Who has a richer life: Whistler’s wealthy and worldly or woodworker and dad of one Zeke Helliwell? Depends how you look at it. Photos and words by Colin Wiseman.
It’s a cold, clear afternoon in early January, and Zeke Helliwell is breaking trail through knee-deep snow in his backyard. Coffee in hand, he’s still wearing his snowboard gear: a faded blue coat with a Heaven’s Devils patch and black pants that have seen better days. He’s spent the morning showing me the ins and outs of Whistler Mountain’s Creekside area, hitting little-known pillow lines during a run of high pressure.
Now we’re going to his workshop. Set among multi-million-dollar homes, Little Whistler Lumber (LWL) is based out of an old Whistler relic. It’s a shared shop in one of the first schoolhouses, dating back to a time when Whistler Mountain was just a couple of T-bars up on the glacier and Blackcomb didn’t exist. Knocking snow off his boots, Helliwell drops down a couple of steps through piles of lumber under an open-air roof. Inside there are table saws, planers and antiquated tools placed in half-organized piles. The original chalkboard is still there. Helliwell shows me some of his nicer cuts, lumber sometimes pulled off Blackcomb Mountain, sometimes sourced from down in Squamish, where he lives in a modest one bedroom house with his wife, Kathryn, and their baby girl, Gracey. In the summer, he runs a one-man mill in Blackcomb’s upper parking lot. In the winter, he creates beautiful custom furniture.
He started working for Alta Lake Lumber in 1999, when he first moved to Whistler. His dad, Bo, an architect with deep Whistler roots, introduced him to the owner, Glen Lynskey. Heliwell learned how to mill under the tutelage of Tom Pro, who went on to build many of the classic bike-park trails on Whistler Mountain.
When Lynskey passed away suddenly in 2013, Alta Lake Lumber was dissolved and Heliwell resumed operations under the name Little Whistler Lumber, with the blessing of Lynskey’s’s wife, Heather. In addition to cutting custom timber for homebuilders around the Whistler Valley, he now provides a good portion of the wood for building features at Whistler’s bike park.
Over the past two decades, Helliwell went through the usual paces of living in Whistler, from riding the lifts with a crew of up-and-coming pros for 100-plus days per year when he first arrived to getting burned out on the mountain and taking a few years off. He went from mountain bikes to moto. But he’s crafted a way to stay. Inside the workshop are a few of his creations: live-edge coffee tables, seamless dining slabs hewn from local fir and cedar. The furniture isn’t something he advertises, but it’s something he’s excellent at making.
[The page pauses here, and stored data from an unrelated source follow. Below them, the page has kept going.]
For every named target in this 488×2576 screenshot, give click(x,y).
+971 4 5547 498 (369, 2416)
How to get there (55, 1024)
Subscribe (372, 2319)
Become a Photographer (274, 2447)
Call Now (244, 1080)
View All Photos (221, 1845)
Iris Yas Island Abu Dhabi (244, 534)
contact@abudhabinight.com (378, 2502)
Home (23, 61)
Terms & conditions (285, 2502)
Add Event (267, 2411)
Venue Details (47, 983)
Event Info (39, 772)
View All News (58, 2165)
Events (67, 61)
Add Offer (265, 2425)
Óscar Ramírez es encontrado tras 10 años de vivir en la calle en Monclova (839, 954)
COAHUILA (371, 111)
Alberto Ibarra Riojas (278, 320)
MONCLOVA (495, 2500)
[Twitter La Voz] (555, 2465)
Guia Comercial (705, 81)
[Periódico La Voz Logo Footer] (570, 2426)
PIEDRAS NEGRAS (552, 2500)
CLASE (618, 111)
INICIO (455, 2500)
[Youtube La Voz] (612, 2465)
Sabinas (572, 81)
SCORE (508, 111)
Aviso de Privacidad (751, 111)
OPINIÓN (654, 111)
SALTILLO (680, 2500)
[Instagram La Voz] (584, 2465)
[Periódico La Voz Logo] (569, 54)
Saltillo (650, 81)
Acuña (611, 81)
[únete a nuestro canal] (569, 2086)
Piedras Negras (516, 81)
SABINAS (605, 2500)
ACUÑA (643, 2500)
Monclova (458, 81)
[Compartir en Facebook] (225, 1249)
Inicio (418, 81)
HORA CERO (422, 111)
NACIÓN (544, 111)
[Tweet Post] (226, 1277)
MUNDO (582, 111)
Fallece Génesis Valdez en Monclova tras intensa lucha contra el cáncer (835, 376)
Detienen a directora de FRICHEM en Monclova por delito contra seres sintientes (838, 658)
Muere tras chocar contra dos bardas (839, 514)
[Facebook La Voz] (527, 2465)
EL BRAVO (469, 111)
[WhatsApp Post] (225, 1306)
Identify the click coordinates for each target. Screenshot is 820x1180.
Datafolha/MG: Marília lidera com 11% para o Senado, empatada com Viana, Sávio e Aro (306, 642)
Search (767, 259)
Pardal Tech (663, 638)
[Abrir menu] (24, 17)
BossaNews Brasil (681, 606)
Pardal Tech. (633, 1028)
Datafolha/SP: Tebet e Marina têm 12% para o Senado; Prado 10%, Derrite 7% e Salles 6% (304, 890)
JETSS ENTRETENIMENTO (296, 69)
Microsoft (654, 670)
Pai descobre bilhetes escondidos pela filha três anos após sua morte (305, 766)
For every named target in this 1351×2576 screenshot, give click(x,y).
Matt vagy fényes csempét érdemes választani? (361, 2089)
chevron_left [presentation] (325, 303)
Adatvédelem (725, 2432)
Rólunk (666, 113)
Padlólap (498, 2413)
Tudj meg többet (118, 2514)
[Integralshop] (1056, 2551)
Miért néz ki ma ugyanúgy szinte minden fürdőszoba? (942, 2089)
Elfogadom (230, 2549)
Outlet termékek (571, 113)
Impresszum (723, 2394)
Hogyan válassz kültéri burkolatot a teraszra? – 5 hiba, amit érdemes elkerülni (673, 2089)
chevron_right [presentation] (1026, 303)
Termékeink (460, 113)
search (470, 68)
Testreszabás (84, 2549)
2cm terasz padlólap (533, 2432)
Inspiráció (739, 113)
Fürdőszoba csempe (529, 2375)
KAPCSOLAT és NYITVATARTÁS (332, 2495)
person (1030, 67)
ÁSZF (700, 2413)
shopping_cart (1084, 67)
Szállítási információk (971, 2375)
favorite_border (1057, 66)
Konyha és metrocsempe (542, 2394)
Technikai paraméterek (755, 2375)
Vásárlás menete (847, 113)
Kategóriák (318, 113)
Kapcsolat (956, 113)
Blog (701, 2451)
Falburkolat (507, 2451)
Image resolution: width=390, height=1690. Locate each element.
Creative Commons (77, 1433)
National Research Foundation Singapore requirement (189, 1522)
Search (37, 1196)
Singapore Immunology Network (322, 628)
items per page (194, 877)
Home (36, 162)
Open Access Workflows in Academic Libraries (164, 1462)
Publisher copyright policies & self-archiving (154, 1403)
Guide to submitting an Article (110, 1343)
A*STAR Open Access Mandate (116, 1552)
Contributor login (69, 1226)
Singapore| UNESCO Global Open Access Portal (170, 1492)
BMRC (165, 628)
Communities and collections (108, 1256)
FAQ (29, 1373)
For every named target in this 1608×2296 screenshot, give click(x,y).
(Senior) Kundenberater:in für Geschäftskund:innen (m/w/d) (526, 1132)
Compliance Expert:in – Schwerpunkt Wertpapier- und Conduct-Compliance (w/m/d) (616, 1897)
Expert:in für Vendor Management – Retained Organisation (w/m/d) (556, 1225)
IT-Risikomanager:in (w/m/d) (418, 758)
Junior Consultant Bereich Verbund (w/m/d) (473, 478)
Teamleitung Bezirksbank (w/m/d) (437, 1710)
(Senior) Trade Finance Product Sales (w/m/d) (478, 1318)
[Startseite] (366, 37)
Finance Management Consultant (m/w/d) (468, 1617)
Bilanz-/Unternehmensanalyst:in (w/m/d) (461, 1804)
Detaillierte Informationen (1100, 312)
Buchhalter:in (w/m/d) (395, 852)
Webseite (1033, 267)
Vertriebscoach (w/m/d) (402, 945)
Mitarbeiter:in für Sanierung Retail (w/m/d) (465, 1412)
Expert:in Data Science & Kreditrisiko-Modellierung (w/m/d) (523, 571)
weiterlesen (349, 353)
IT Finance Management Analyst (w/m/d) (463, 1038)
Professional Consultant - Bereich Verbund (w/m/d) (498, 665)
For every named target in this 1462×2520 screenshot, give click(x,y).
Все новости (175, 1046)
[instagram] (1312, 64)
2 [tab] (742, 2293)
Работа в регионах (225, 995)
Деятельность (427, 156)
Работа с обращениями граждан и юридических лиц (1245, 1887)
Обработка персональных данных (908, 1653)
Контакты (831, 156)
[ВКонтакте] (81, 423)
Just by word of mouth, his custom business has grown big enough to keep him busy during the winter months. But Heliwell is hesitant to take on too much work. After all, he’s got a baby girl to raise. He and Kathryn have a comfortable life. He gets to ride when it snows, hit all those classic lines he and his crew have been finding for two decades. He strikes a balance between work, family and getting his days on snow and dirt when he can, a simple blue-collar existence in a town of polarized wealth. Why change a thing?